Working lands policies and programs must include both long-time and first-generation residents. It is not enough to have successive iterations of first-generation people who count on the land for their livelihood. Place-based knowledge, which comes only after years of interactive experience with the land, is vital to land-based operations. It is also an undervalued resource. Simple things such as frost pockets, rain shadows, or fox dens are critically important to management decisions and best learned from personal real-world experience and the inter-generational transfer of knowledge.

A working lands community shares a common understanding of how and why things are done the way they are. Families who rely on the land for their livelihood view their relationship with the land differently than those who don’t. With commodity agriculture in particular — where much of the production is exported and/or consumed far from the farm — non-farming neighbors have little reason to know or care about farm life. This represents a challenge for our rural communities at a time when Vermont is facing a potential surge in so-called Covid and climate refugees. Many of our recent in-migrants are moving to Vermont because of our working lands, but few of them intend to make their living from our agriculture or forest sectors. All Vermonters need to know that authentic working lands enterprises bring value to the state at a relatively low cost if mutual interests are clearly identified.
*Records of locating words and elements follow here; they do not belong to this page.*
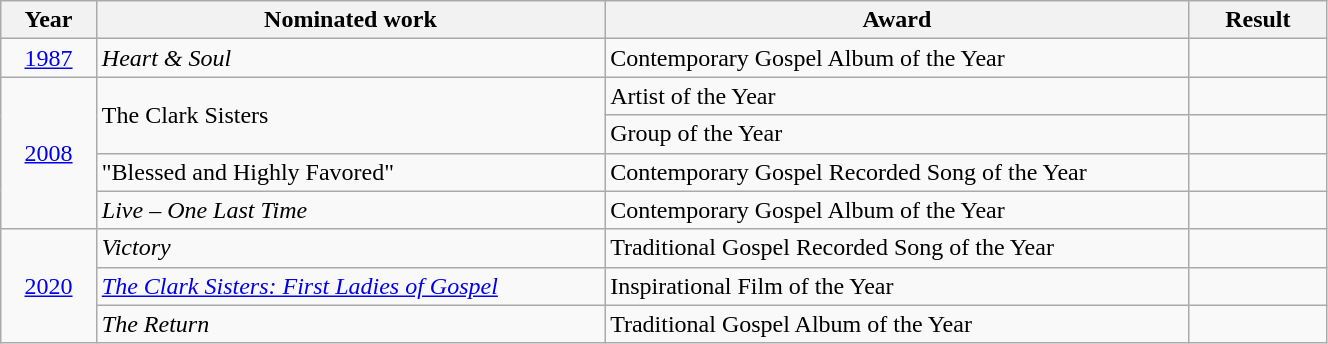
2008 (49, 153)
Nominated work (350, 20)
"Blessed and Highly Favored" (350, 172)
Result (1258, 20)
Artist of the Year (898, 96)
Group of the Year (898, 134)
The Clark Sisters (350, 115)
Live – One Last Time (350, 210)
Inspirational Film of the Year (898, 286)
2020 (49, 286)
The Return (350, 324)
Traditional Gospel Recorded Song of the Year (898, 248)
Victory (350, 248)
Traditional Gospel Album of the Year (898, 324)
1987 (49, 58)
Award (898, 20)
Year (49, 20)
Heart & Soul (350, 58)
The Clark Sisters: First Ladies of Gospel (350, 286)
Contemporary Gospel Recorded Song of the Year (898, 172)
Provide the (x, y) coordinate of the cell's center where the given text is located.  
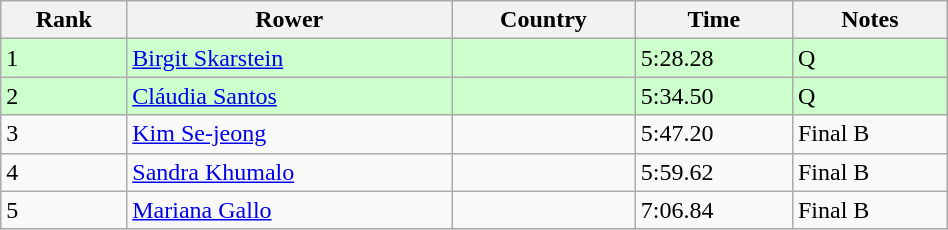
5:28.28 (714, 58)
Birgit Skarstein (290, 58)
3 (64, 134)
Time (714, 20)
Mariana Gallo (290, 210)
1 (64, 58)
2 (64, 96)
Cláudia Santos (290, 96)
Rank (64, 20)
5:47.20 (714, 134)
Country (544, 20)
7:06.84 (714, 210)
Sandra Khumalo (290, 172)
Notes (870, 20)
5:34.50 (714, 96)
Rower (290, 20)
5 (64, 210)
Kim Se-jeong (290, 134)
5:59.62 (714, 172)
4 (64, 172)
Locate the cell with the specified text and output its [x, y] center coordinate. 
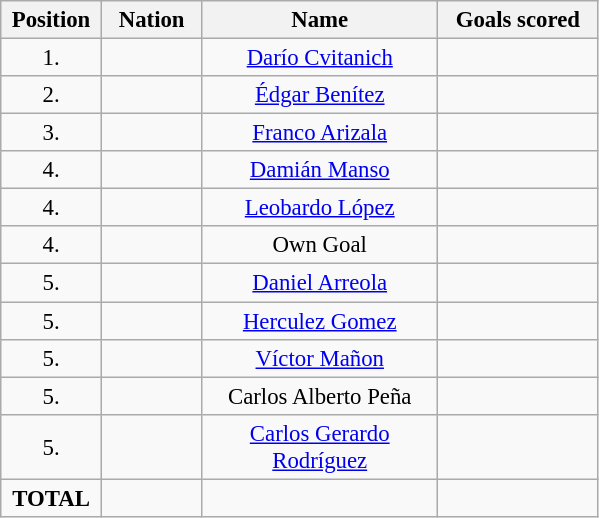
Name [320, 20]
3. [52, 133]
Víctor Mañon [320, 358]
1. [52, 58]
Carlos Gerardo Rodríguez [320, 446]
Own Goal [320, 245]
Nation [152, 20]
Daniel Arreola [320, 283]
2. [52, 95]
Carlos Alberto Peña [320, 396]
Goals scored [518, 20]
Leobardo López [320, 208]
Franco Arizala [320, 133]
Damián Manso [320, 170]
Herculez Gomez [320, 321]
Darío Cvitanich [320, 58]
Position [52, 20]
TOTAL [52, 498]
Édgar Benítez [320, 95]
Return the (x, y) coordinate for the center point of the cell that contains the specified text.  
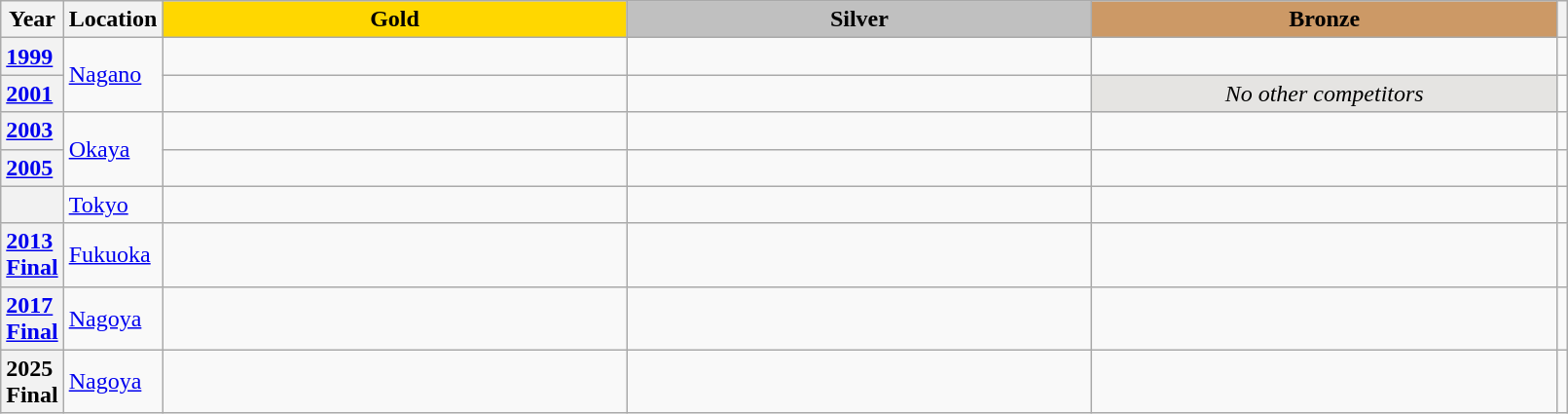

We need to be willing to commit any and all available resources to maintain, support, and promote our working landscape. We’ve done a lot of good work around land conservation, business planning and market development, and intergenerational succession planning for ag and forest operations. Our next steps should include: using our brand (or image) to add value to our products, creating and demonstrating pathways to profitability for working lands-based enterprises, developing a regional niche for our ag and forest-derived products, and viewing our land base more in terms of “capital” to be conserved and enhanced and less in terms of a “resource” to be exploited and degraded. We need to take a systems approach as we consider the future of our working landscape, because its importance is one of the few things that we all seem to agree on.